RE: Microsoft's iPad battle plan for partners
Here's the difference between a PowerPoint presentation and an iPad in hand
The MS sales or marketing rep shows the executive a PowerPoint presentation and pieces of paper that tell this executive why his firm should not use the iPad.
The executive says to the sales or marketing rep, "I don't care about PowerPoint slides. Look, I want this. Can you give me a Microsoft supported product that can do "this or that" just like I can do now on this iPad."
All I can say is, that sales or marketing rep had better have a Windows product in hand to demonstrate to this executive the features that he wishes. PowerPoint slides just won't "cut it" anymore.
Personally, I looked at those ten slides and they mentioned important points, to be sure, but there was one elephant missing from those slides.

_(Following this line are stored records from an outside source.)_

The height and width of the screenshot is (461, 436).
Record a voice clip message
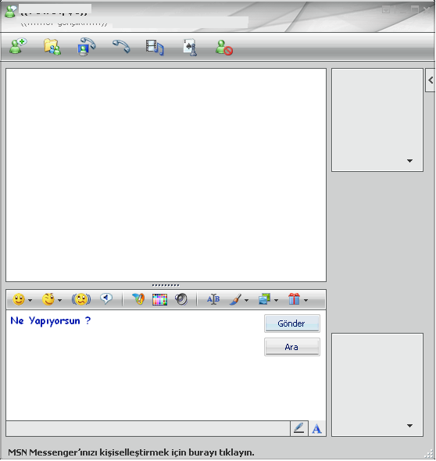[106, 299]
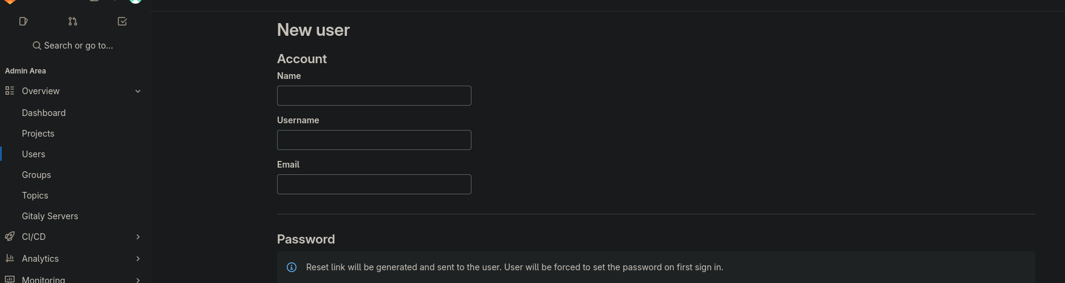Go to Dashboard in Admin Area
Screen dimensions: 1065x283
[x=44, y=113]
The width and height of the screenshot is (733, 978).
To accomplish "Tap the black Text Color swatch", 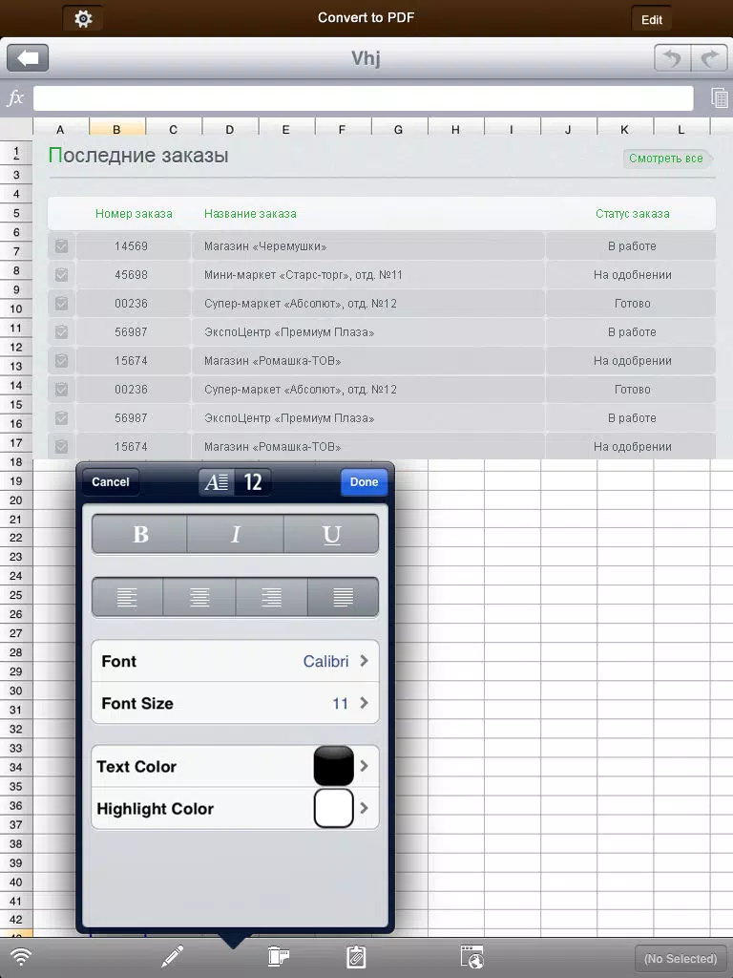I will pyautogui.click(x=333, y=766).
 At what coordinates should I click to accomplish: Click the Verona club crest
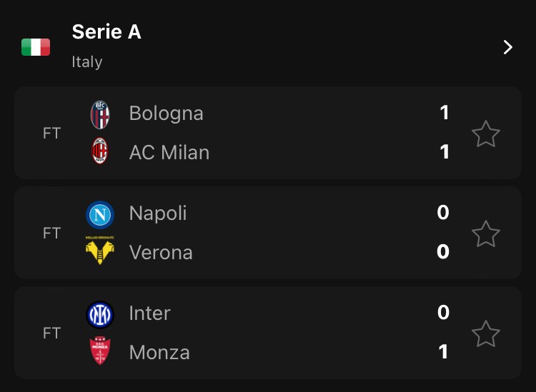coord(100,251)
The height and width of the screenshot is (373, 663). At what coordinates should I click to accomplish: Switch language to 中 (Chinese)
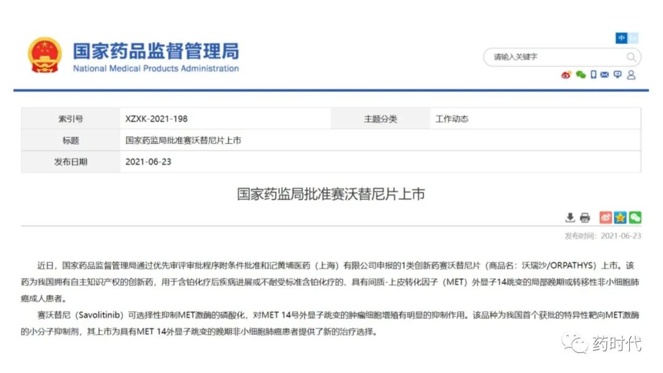pos(622,38)
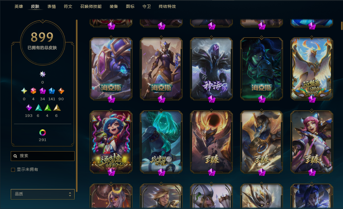Go to the 守卫 tab

tap(146, 7)
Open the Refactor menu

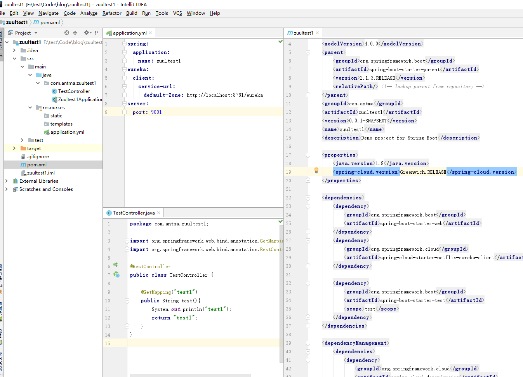[112, 13]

The elephant was the Apple App Store ecosystem. With easy,low cost and available apps, most of those PowerPoint bullets could be addressed. (For example, network printing.)
And, quite frankly, I suspect that this set of PowerPoint slides have already been used when the iPhone first became a commodity that enterprise customers wanted. With very little editing of those slides, MS could have used those same slides to advise customers against adopting the iPhone in an enterprise environment. No one needs to be told how "that debate" turned out.

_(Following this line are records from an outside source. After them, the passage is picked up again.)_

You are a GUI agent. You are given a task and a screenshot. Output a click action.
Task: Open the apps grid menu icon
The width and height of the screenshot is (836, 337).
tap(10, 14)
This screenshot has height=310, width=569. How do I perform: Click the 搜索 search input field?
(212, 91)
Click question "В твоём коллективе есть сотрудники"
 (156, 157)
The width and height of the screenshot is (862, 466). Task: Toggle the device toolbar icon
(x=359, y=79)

They miss the real target... Android's Honeycomb... rather than iPad...
Android is no Panacea either...
You're scenario for Android's success is more of a bit of wishful thinking. Yes, Android makes for a better solution than what Microsoft is currently offering. Then again, that's not saying much. Android is a bit behind the curve here as well. Current pre-Honeycomb offerings are a joke compared to the iPad. However, Android based tablets are actually less suited for the enterprise due to their security / application installation model. Apple's "walled garden" plays in their favor here.
Further, so far, due to Apple's supply chain power, they've been able to compete on price while keeping margins high. This is something no Android OEM has been able to match.
Finally, Android based devices have only competed well in markets where Apple is not present. Where are the Android based iPod touch competitors? Clearly the market is big enough. How well has Android faired against the iPhone on AT&T? That's a rhetorical question of course, because we all know the answer. Android based vendors are about to get a similar beat down on Verizon as well (gradually over the next few quarters).
RE: Microsoft's iPad battle plan for partners
MS is trying to sell their vaporware, to be delivered at some undetermined time in the future against the iPad snapshot they take today without allowing that the iPad platform will also grow during that time.
Just remember MS's greatest and most abundant product: FUD. Fear, uncertainty and doubt. Delivered via PowerPoint presentations!